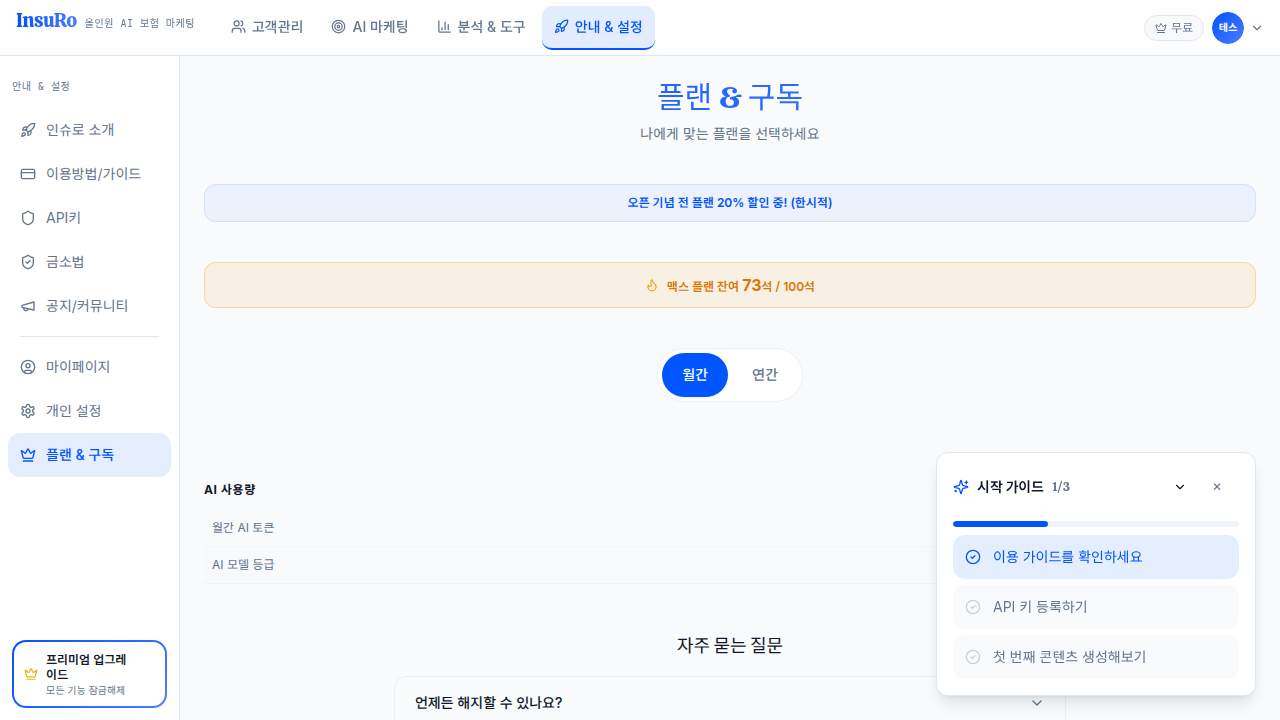Click the shield-check icon beside 금소법

coord(28,262)
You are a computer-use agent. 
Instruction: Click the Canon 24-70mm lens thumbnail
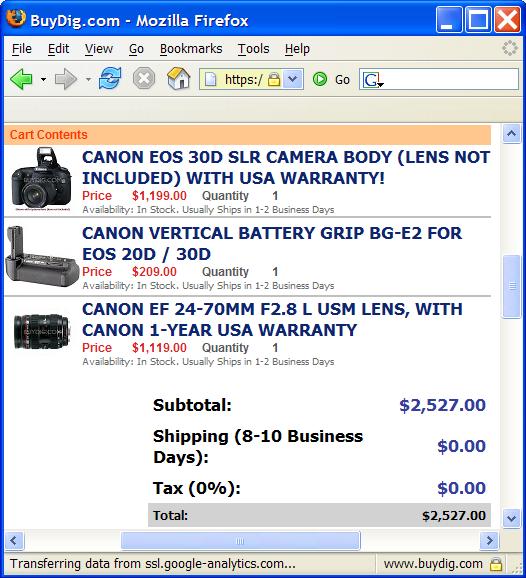[x=42, y=331]
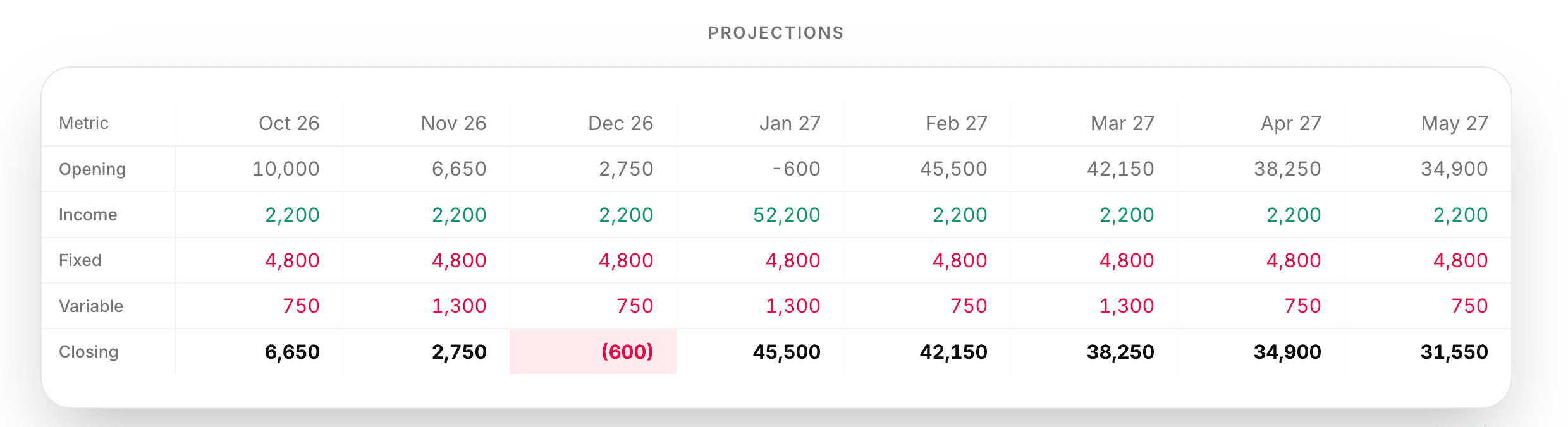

_EXERCISE PROMPT_
Leaving the pictures out, transcribe word for word the lines from the one with "You are a computer-use agent." to the end of the material above, inclusive, and nothing else.

_ANSWER TO THIS EXERCISE_
You are a computer-use agent. 
Instruction: Click the Canon 24-70mm lens thumbnail
[x=42, y=331]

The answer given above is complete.